基板の実装が仕上がり、いざ電源を入れたとしても、組み込みCPUを利用した機器では動作確認のためにLEDを光らせようとしても、CPUに何らかのテストプログラムを走らせる必要があります。

ところが、昨今の組み込みCPUはRISC型であるため、非常に難しいアセンブラをマスターし、膨大なCPUの内蔵レジスタに精通しなければ、テストプログラムを組むことはできません。また、コンパイラやリンカなどのツールの使用方法をおぼえるのも容易ではありません。

IOを操作するために勉強しなければならないことがたくさん・・

 

テストプログラムの作成を、社内の組み込みソフトウェア部門に任せようとしても、最低限のハードウェア・デバッグが完了していない段階では、ソフトウェア・エンジニアは引き受けないでしょう。なぜならば、メモリのアクセスに致命的なミスがあったりすると、ソフトウェアでは全くデバッグが不能であるからです。

 

このような理由から、ハードウェアのデバッグを含めて、LEDの点滅やメモリ・テストプログラムの作成は、ハードウェア・エンジニアの仕事となってしまいます。

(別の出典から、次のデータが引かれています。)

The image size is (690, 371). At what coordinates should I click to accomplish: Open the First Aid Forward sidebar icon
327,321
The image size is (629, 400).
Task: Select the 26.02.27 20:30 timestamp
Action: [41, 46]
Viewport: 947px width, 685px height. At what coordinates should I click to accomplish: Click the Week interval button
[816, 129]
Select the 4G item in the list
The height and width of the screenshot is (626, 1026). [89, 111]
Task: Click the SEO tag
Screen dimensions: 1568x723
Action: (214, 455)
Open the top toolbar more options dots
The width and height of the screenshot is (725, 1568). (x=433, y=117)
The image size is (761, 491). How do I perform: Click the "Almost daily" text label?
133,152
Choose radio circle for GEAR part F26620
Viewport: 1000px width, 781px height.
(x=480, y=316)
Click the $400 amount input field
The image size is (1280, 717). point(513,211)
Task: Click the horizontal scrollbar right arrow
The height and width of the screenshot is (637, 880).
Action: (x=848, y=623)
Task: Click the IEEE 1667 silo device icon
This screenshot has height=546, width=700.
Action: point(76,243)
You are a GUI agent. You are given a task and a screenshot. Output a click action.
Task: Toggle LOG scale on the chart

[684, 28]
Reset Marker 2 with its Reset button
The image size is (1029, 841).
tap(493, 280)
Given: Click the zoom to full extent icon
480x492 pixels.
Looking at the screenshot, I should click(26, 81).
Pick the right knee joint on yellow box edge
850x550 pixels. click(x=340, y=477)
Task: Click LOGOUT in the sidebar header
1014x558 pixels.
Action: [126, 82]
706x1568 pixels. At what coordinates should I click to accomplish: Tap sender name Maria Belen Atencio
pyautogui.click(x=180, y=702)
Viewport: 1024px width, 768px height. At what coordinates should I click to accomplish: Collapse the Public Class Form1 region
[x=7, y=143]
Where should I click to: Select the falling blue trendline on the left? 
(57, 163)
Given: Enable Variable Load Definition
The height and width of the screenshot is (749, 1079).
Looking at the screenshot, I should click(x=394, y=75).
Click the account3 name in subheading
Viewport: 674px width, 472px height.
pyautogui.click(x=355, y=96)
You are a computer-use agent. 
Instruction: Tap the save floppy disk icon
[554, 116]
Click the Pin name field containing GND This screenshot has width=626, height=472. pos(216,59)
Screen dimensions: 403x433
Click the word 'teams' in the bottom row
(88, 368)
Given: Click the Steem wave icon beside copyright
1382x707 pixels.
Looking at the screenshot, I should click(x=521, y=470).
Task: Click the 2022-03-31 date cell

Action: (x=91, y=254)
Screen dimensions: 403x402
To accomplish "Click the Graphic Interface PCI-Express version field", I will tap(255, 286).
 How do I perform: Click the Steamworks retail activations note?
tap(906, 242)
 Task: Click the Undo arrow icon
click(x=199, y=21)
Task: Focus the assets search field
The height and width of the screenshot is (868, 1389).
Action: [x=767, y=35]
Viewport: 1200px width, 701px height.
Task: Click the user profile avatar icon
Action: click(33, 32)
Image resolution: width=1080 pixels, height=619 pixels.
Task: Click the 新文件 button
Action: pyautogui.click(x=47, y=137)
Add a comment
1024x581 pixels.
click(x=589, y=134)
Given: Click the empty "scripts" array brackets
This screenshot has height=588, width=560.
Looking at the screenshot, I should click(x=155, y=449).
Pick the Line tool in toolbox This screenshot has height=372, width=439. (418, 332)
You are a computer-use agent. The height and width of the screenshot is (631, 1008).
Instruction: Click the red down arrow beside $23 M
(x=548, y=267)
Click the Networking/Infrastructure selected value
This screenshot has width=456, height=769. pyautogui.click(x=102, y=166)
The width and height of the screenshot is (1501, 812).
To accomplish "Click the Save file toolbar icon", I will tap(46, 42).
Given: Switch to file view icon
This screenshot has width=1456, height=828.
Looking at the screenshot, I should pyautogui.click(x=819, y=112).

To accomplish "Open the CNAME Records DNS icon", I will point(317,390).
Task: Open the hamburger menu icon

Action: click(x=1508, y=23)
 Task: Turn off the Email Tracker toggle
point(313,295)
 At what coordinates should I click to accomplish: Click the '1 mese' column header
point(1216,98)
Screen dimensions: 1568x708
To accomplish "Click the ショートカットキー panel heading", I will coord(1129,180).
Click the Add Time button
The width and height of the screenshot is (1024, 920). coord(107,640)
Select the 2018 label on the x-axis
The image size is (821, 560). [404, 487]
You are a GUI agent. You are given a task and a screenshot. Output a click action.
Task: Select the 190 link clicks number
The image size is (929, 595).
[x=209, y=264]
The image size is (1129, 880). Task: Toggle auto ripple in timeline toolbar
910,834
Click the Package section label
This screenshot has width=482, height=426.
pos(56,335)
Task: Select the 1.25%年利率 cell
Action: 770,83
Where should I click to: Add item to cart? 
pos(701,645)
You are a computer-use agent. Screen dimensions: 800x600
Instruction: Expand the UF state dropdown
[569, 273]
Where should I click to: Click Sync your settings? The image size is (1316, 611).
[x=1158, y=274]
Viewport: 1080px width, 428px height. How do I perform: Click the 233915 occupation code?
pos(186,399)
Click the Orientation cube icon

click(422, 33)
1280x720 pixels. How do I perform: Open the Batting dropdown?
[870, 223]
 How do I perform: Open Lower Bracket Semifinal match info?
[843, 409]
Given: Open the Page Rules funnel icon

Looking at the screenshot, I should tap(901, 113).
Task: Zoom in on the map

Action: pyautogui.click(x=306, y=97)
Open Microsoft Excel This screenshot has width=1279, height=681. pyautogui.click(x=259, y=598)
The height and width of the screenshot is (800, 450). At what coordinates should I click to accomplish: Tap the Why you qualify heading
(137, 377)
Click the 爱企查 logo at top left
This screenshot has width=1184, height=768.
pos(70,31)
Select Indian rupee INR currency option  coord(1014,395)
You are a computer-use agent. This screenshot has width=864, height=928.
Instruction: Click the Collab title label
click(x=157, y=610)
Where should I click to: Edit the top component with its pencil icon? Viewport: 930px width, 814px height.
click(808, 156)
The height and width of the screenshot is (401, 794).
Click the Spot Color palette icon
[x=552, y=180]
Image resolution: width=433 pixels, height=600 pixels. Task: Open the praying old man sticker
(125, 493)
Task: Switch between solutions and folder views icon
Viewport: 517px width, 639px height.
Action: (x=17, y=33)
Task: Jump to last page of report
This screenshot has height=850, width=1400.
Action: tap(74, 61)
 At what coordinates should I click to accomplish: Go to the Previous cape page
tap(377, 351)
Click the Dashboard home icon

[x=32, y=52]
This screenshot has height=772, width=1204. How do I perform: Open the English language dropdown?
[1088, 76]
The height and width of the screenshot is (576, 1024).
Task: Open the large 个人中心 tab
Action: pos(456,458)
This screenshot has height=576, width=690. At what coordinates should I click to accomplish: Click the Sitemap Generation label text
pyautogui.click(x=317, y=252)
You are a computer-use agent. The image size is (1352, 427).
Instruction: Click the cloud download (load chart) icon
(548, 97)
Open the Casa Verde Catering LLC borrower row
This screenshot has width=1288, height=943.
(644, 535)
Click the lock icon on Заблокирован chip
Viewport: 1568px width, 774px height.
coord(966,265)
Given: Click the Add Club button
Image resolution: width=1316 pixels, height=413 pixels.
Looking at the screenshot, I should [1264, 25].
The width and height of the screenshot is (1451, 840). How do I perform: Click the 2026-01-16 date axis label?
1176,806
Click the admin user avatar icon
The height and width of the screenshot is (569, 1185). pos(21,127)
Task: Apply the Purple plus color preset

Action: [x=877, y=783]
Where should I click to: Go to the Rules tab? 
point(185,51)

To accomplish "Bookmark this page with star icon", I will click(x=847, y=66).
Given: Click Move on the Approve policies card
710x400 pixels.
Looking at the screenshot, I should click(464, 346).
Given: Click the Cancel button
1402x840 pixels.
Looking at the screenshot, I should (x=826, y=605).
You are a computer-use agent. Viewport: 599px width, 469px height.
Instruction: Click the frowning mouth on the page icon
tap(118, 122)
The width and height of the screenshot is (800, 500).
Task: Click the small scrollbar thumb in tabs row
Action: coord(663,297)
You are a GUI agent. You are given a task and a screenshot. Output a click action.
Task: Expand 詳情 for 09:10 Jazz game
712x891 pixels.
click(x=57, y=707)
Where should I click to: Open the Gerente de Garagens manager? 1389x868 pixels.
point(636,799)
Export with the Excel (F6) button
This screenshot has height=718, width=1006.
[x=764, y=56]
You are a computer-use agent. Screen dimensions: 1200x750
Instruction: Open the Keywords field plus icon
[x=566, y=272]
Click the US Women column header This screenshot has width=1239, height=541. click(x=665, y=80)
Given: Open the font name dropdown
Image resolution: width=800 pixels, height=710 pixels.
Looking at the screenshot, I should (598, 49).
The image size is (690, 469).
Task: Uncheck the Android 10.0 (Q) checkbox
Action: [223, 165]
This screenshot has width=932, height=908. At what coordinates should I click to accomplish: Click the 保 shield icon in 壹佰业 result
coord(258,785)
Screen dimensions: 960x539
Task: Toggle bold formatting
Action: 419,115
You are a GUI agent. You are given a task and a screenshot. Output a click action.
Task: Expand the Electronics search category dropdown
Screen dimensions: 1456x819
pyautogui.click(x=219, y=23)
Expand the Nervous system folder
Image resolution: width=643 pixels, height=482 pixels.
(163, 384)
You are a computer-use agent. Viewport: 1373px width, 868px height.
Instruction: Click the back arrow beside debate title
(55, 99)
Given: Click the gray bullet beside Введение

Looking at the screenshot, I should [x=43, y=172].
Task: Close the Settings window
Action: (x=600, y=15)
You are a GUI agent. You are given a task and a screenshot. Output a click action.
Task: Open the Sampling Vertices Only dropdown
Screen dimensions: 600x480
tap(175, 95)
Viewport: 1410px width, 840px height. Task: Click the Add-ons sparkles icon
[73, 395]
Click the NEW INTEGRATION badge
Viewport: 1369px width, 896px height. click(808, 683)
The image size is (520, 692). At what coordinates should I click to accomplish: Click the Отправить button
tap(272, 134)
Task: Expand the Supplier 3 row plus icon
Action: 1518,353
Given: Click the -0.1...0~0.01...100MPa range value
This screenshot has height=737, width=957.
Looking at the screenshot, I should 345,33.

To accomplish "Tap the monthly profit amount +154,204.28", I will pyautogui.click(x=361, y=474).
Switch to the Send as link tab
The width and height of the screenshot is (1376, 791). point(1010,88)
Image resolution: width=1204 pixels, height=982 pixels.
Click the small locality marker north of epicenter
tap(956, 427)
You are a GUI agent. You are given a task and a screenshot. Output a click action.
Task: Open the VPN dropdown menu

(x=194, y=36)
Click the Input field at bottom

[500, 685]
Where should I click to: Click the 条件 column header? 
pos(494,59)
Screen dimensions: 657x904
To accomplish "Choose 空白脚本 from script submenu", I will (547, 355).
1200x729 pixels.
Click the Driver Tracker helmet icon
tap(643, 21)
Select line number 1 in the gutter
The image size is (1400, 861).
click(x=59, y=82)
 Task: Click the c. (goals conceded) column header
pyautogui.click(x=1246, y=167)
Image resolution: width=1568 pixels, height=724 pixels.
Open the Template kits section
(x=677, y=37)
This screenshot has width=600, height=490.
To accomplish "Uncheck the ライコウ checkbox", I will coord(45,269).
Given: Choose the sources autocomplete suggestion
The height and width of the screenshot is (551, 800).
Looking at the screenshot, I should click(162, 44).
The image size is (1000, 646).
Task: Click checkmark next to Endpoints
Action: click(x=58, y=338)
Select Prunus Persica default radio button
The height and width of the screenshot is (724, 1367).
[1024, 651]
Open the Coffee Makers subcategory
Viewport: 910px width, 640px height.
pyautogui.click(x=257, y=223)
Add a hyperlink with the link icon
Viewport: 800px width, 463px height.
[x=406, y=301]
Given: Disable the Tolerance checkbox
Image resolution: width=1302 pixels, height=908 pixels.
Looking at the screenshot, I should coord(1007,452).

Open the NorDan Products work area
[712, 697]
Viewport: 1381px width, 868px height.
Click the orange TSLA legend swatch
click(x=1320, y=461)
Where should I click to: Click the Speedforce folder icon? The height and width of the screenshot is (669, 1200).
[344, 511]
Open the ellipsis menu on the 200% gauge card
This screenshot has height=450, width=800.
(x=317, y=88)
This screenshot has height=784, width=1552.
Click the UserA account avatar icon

ハードウェア・エンジニアは、本業ではないにも関わらず、CPUのアーキテクチャやアセンブラについて1000ページを超えるマニュアルを熟読し、ツールの使い方も独学で身に付けなければなりません。動くか動かないか未だわからない機器を目の前にして・・・

たとえ、ICE(In-Circuit Emulator)を使ったとしても、ハードウェア・エンジニアはCPUのアーキテクチャとアセンブラから逃れることはできません。ハードウェアに間違いがあればICEは全く役に立ちません。初期の初期のデバッグでICEを使おうとしても、読むべきマニュアルの量が増えるだけです。

 

そのような状況で、強いストレスと不安にさらされながら1~2週間ほどデバッグを行えば、ようやくLEDを点滅させるテストプログラムは完成するでしょう。しかし、LEDを点滅させることが目的ではなかったはずです。

 

組み込み開発の初期におけるデバッグの本来の目的は、ソフトウェア・エンジニアが引き受けてくれるレベルまでハードウェアの動作確認を行うことです。

以上のことを纏めると、ハードウェア技術者にとっては

  • CPUのピン(I/O端子)を操作して、望みの信号 (H or L)を出したい。
  • アセンブラや内蔵レジスタについて勉強する時間は無駄である。
  • 常に不安・ストレスとの戦い

なのです。

 

 

そこで、MITOUJTAGによるバウンダリスキャンを応用したデバッグ方法が注目されています。この方法では、CPUが正しく配線されているかどうかを確認するために、LEDを点灯させるような場合、回路図からLEDの接続されている端子を調べて、MITOUJTAGでその端子のグラフィックをクリックするだけで、CPUとLEDの接続が確認できてしまいます。

MITOUJTAGなら即座にIO操作

 

アセンブラなどを覚える必要は一切ありません。マウスクリックのみで、基板上の信号を自由自在に操作することができるのです。

 

従来の方法

MITOUJTAGのデバッグ方法

×ソフトがなければハードのデバッグもできない。
×ハードウェア技術者にもアセンブラの知識が必要。

不具合究明に多大な時間の浪費

 ○ ソフトウェアの完成前にハードの動作確認
 ○ アセンブラやCPUの仕様を勉強しなくてよい

無駄を省いて時間の大幅な節約

 

こうして、MITOUJTAGは組み込み機器開発の初期における、ハードウェア・エンジニアの不安とストレスを大幅に減らします。そして、従来の開発方法よりもはるかに短い期間でハードウェアのデバッグを完了させ、基板完成後にすぐにソフトウェアの開発に入ることができます。

 CPUのブートを迅速に試す

 組み込みCPUの動作を確認するには、何らかのテストプログラムを実行させる必要があります。ところが、CPUが動作するかどうかだけを判断したいような場合に、丁寧なブートコードを作ると、ツールの使い方をマスターするために非常に時間を浪費します。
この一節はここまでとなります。